It is easy to be cynical about the outpouring of grief from the European Union’s leaders on behalf of the roughly 800 migrants who drowned when their boat capsized in the Mediterranean last week. Those leaders pledged “determined action … to prevent the loss of lives at sea and to avoid that such human tragedies happen again”—but that pledge was first made in October 2013, the last time Europe saw a crisis of this kind. EU leaders hold meetings and give grand statements to the cameras, because these are easy ways to show they care. But in the more than 18 months since the last mass drowning hit the headlines, the Lampedusa disaster, little action has been taken.
“We have become accomplices to one of the biggest crimes to take place in European postwar history,” Germany’s Spiegel magazine said.
Yet Europe will not open its doors to tens of thousands of immigrants, making any debate over the morality of such a policy irrelevant. Just about all of Europe’s major leaders know that in the coming months this crisis will have blown over and been forgotten. Opening the doors to impoverished people will only cost them votes. So all the humanitarian talk signifies nothing but meaningless cant.

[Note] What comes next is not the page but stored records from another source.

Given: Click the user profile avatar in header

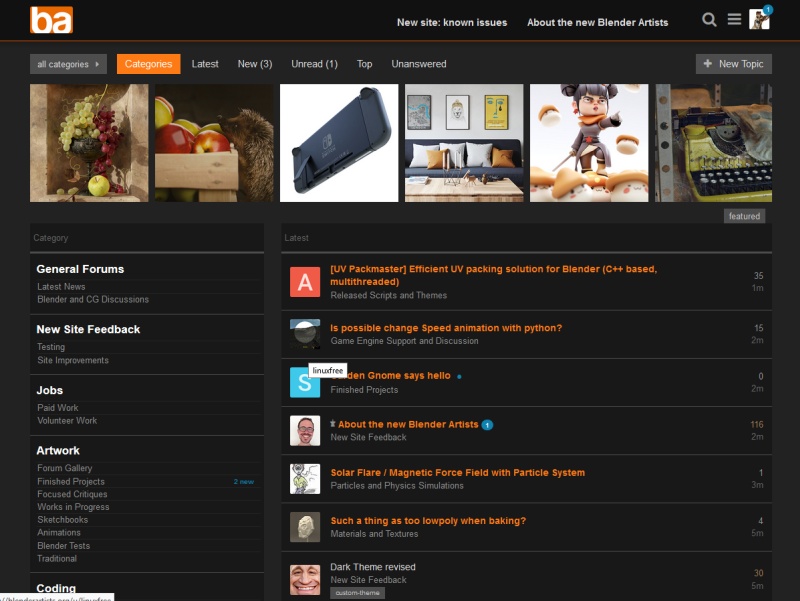Looking at the screenshot, I should coord(759,20).
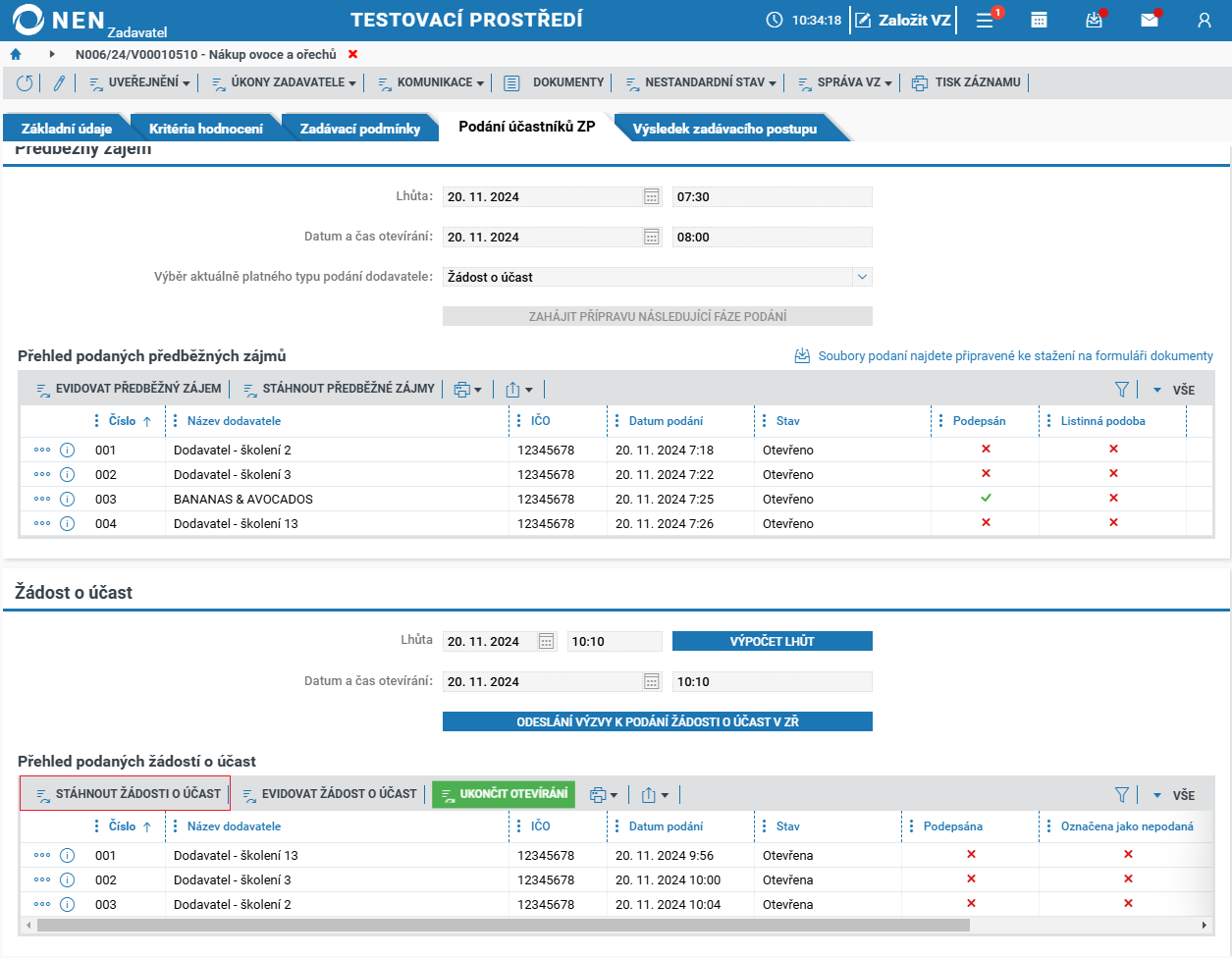This screenshot has width=1232, height=958.
Task: Click the VÝPOČET LHŮT button
Action: (x=773, y=641)
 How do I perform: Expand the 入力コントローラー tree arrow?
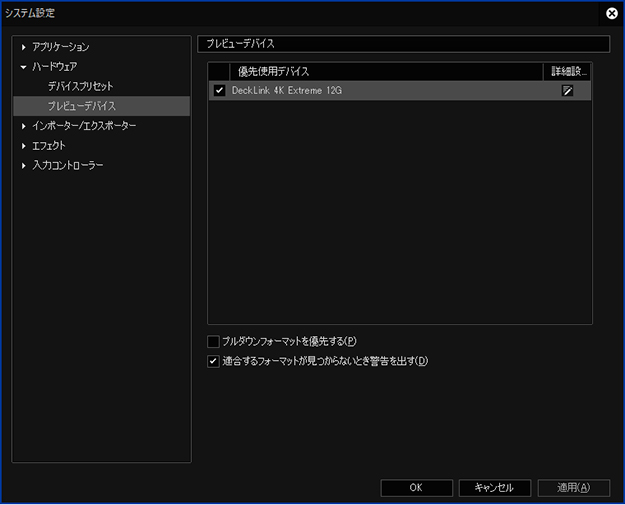click(24, 165)
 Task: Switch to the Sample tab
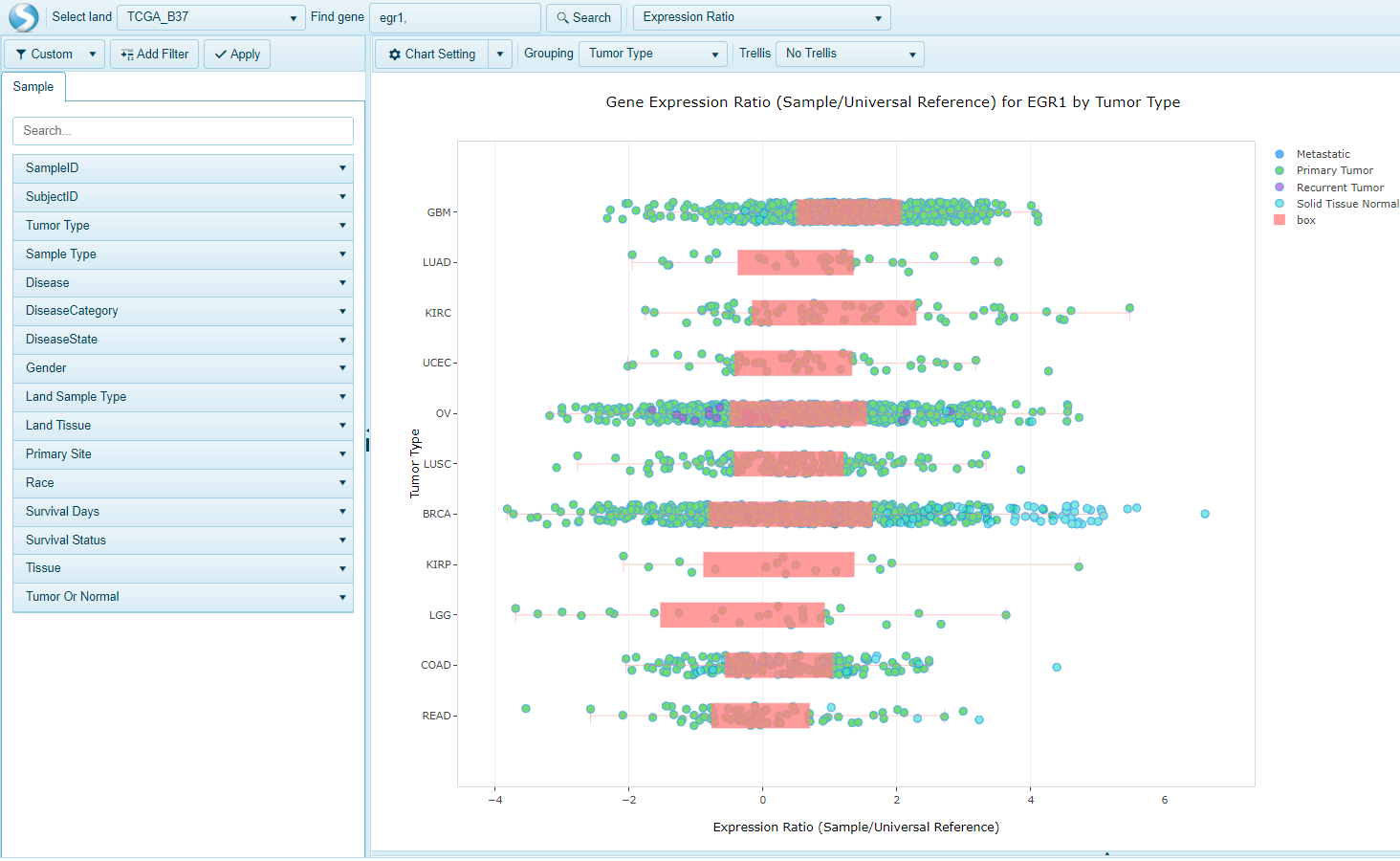[x=33, y=86]
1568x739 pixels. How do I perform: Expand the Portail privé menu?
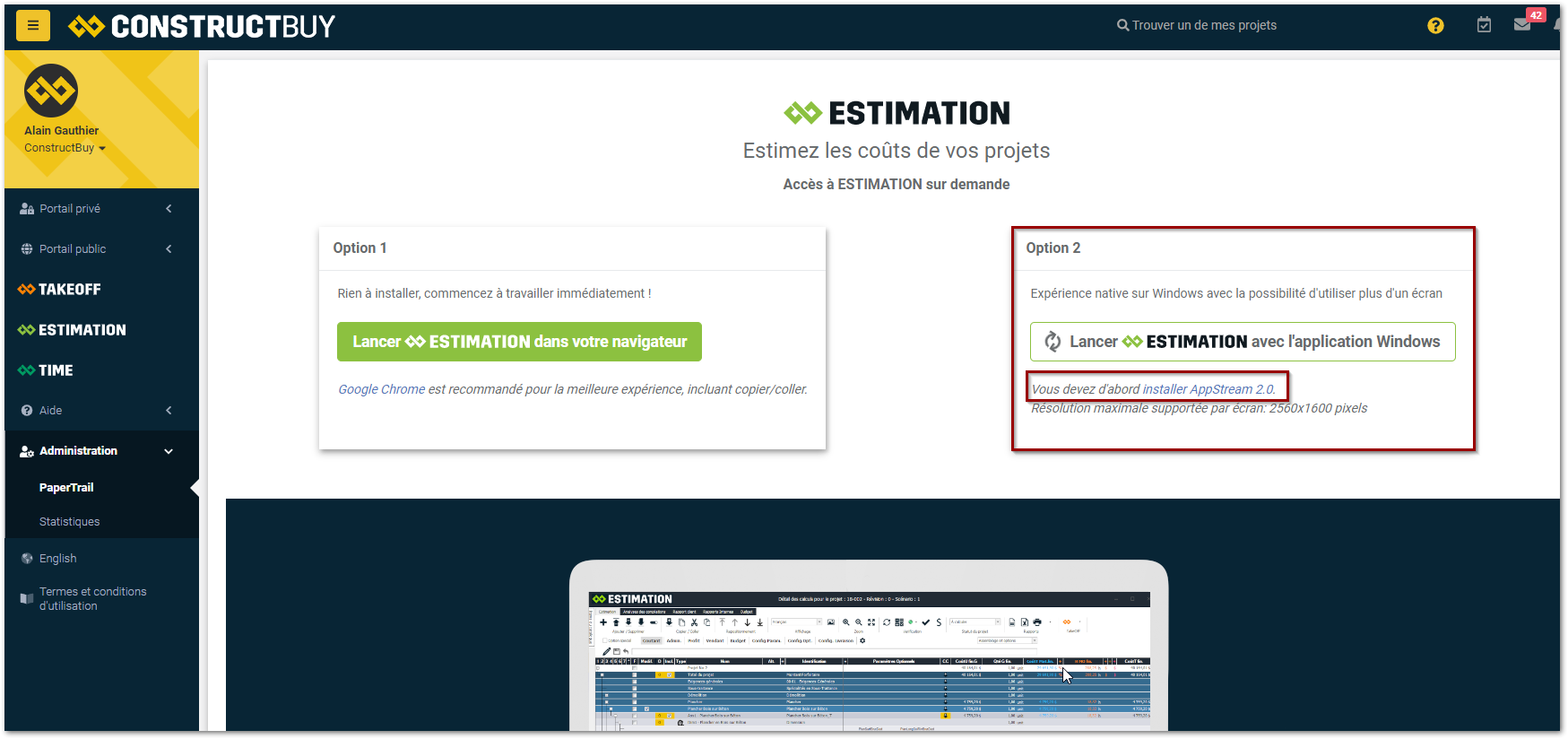pyautogui.click(x=169, y=209)
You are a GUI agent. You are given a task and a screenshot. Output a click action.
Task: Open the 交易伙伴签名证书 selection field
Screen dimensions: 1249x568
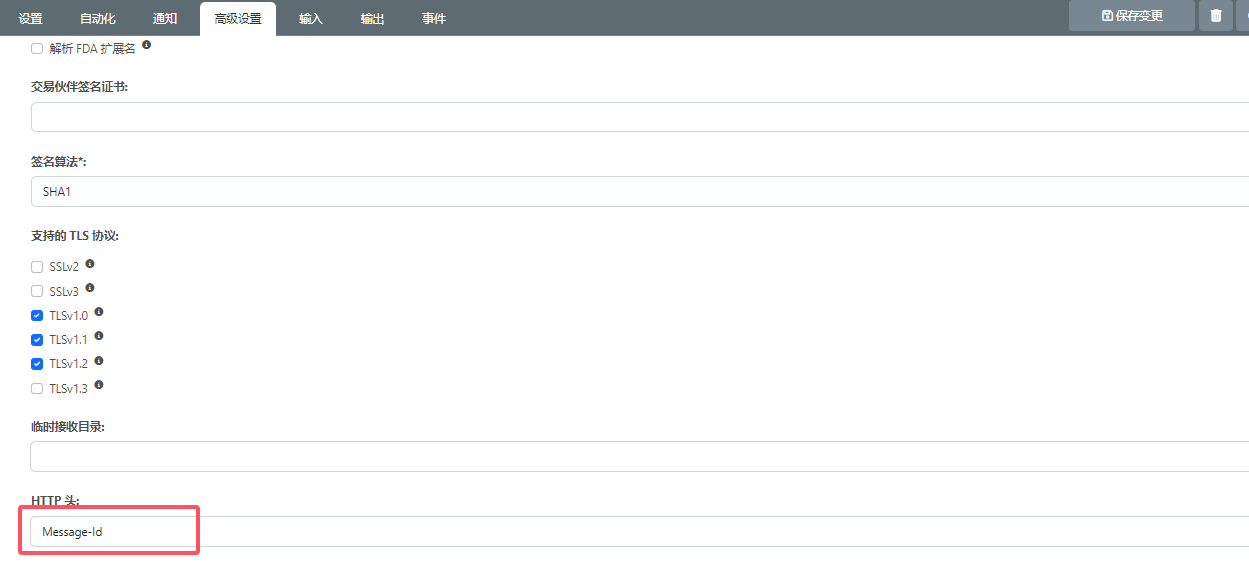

However, amid those hypocritical platitudes the EU is heading towards increasing its military presence in the Mediterranean that will gradually draw it deeper into Africa. Europe refuses to make it easier for Africans to migrate to Europe legally, so it will to prevent these deaths by stopping the boats. EU leaders are thinking—military involvement in Africa, not loosening immigration restrictions—is the way to solve this problem. EU leaders promise a mission “to identify, capture, and destroy” the ships used to ferry the immigrants over, “before they are used by traffickers.” Several EU members have pledged to contribute militarily. Britain will send its Navy’s flagship HMS Bulwark. Germany has promised 11 ships. This military mission requires either an invitation from Libya (which lacks a functioning government) or authorsation under a United Nations mandate. The EU leaders has also promised to “increase support to Tunisia, Egypt, Sudan, Mali and Niger among others, to monitor and control the land borders and routes.” These are small steps, but they will surely be followed by bigger ones and what is described as “mission creep”. The presence of EU forces will most definitely attract the increased attention of the militant Islamists of ISIS, who are already active in the region
The main announcements since last week’s sinking all revolve around securing Europe. There is now a real possibility of European military strikes in Libyan waters, and even on Libyan territory. Europe’s surveillance operation is not aimed at rescuing immigrants. It operates only within 30 miles from the European coast—it is aimed at protecting Europe. That action would not be easy. Earlier military missions in Africa have shown that Europe struggles to put together the logistic capacity for larger Africa missions—for example, in the past it has had to rely on the United States for transportation and refuelling.
Northern Africa may well turn into a battleground with enormous implications.